Moody's and Fitch Ratings have said they may adopt a single scale for both corporate and municipal obligations, which include $2.6 trillion of insured debt from state and local governments. The change would boost ratings for municipalities and undercut demand for Omaha, Nebraska-based Berkshire's new insurer, said Ajit Jain, who heads the unit. Berkshire won a license this week from California's insurance regulator to begin covering municipal bonds in the state.
`Little Need'
``If the ratings agencies level the playing field in terms of how they rate municipal versus corporate obligations, there will be little need for a financial guaranty insurance marketplace,'' Jain said in prepared testimony for a U.S. congressional hearing this month. Jain declined requests to comment for this article and Buffett didn't respond.
The Moody's report, published last year, focused on defaults from 1970 to 2006 tied to bonds Moody's had rated. It found distressed governments are almost invariably bailed out before they miss payments.
Lower-ranked munis performed better than the best company bonds. Corporate debt with Moody's highest rating had an average 10-year cumulative default rate of 0.52 percent between 1970 and 2006, compared with 0.13 percent for munis carrying the fourth- highest rating.
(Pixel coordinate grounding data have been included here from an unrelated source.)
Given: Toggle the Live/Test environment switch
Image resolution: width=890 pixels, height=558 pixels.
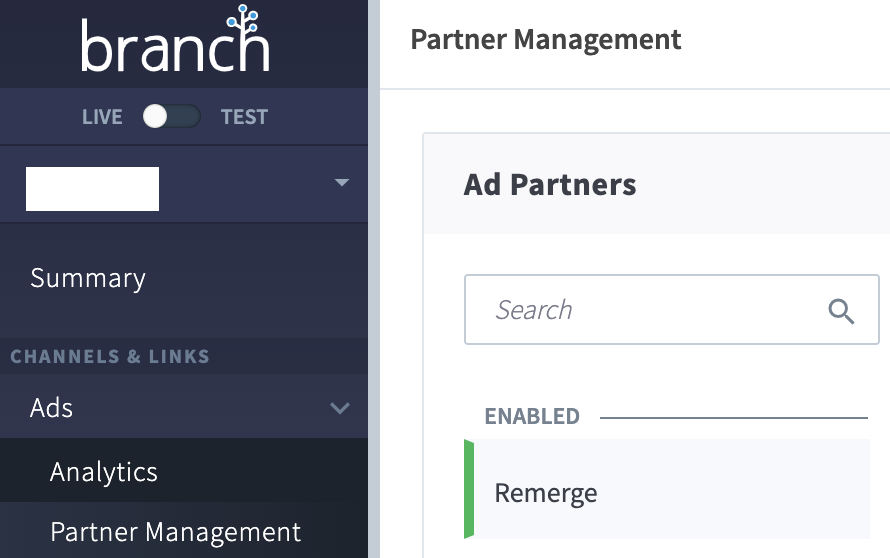Looking at the screenshot, I should pos(171,116).
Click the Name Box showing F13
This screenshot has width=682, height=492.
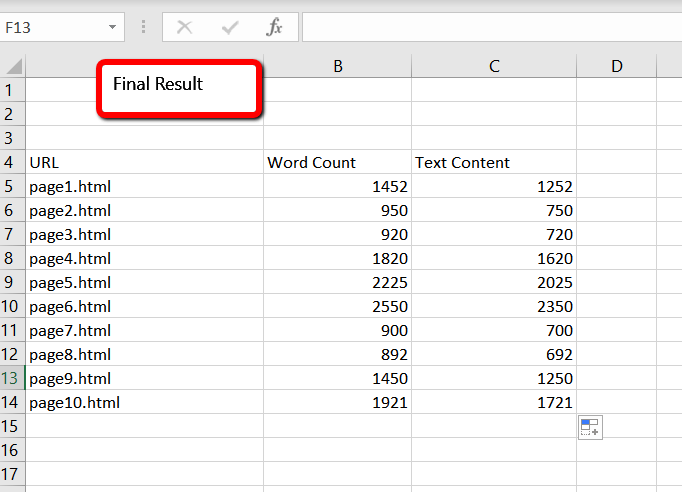point(50,27)
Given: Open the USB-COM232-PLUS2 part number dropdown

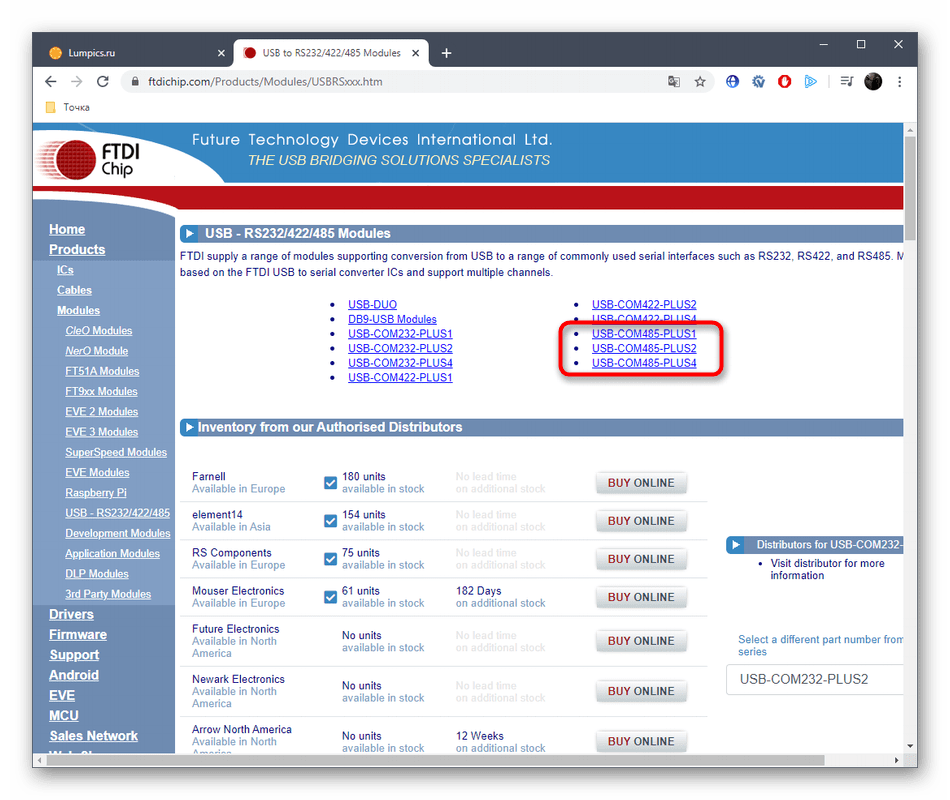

That means every U.S. state except Louisiana would receive AAA status if their bonds were rated using the same standards as corporations, Moody's said.
Desert Water
``We're selling water in a desert; we should be rated to reflect that,'' said Cary Casey, who oversees bonds at the Southern Nevada Water Authority in Las Vegas that have a AA+ rating from Standard & Poor's. Casey said he's not interested in Buffett's insurance. ``He's no savior.''
The first municipal bond insurance policy was sold in 1971 by Ambac. The near bankruptcy of New York City in 1975 bolstered demand for the industry, said Richard Larkin, research director at brokerage Herbert J. Sims & Co. in Iselin, New Jersey, and a former chief municipal rating officer at S&P.
New York City creditors were paid in full. When Orange County, California, filed the largest municipal bankruptcy in 1994, only one issue defaulted and no principal or interest payments were missed, according to Moody's.
``The legalized extortion has been going on since before I became mayor of Somerville in 1990,'' said U.S. Representative Michael Capuano, a Massachusetts Democrat on the House Financial Services Committee. Capuano said he was forced to buy bond insurance, even though his town of 80,000 had never defaulted and the state provided backup guarantees.
Cutting Cops
``It was small money, but I was laying off cops, firefighters and teachers,'' he said in an interview.
Representative Barney Frank, also a Massachusetts Democrat and chairman of the same House panel, called muni ratings ``ridiculous'' during a March 12 hearing and gave the ratings firms a month to revise the system.
Current methods reflect investor demand for a way to gauge the relative strength of issuers, which would be lost if most municipal ratings were AAA or AA, said Gail Sussman, managing director for public finance at Moody's. Muni ratings haven't incorporated the possibility of recovery for a bond in default, which a corporate rating does, she said.
Standard & Poor's, a unit of New York-based McGraw-Hill Cos., has denied any disparity in the way it rates debt.
Connecticut Attorney General Richard Blumenthal is pursuing an antitrust probe of ``possible agreements or understandings among the credit-rating agencies with the bond insurers that have maintained and supported the dual rating system,'' he said in an interview. He called the split ``irrational and unjustifiable.''
State Backing
One of the bonds Berkshire insured, and that Moody's subsequently rated AAA, was issued by the cash-starved Detroit city schools. Even those don't need insurance because Michigan guarantees most school bonds, said Louis Schimmel, who has advised the state on keeping distressed municipalities solvent.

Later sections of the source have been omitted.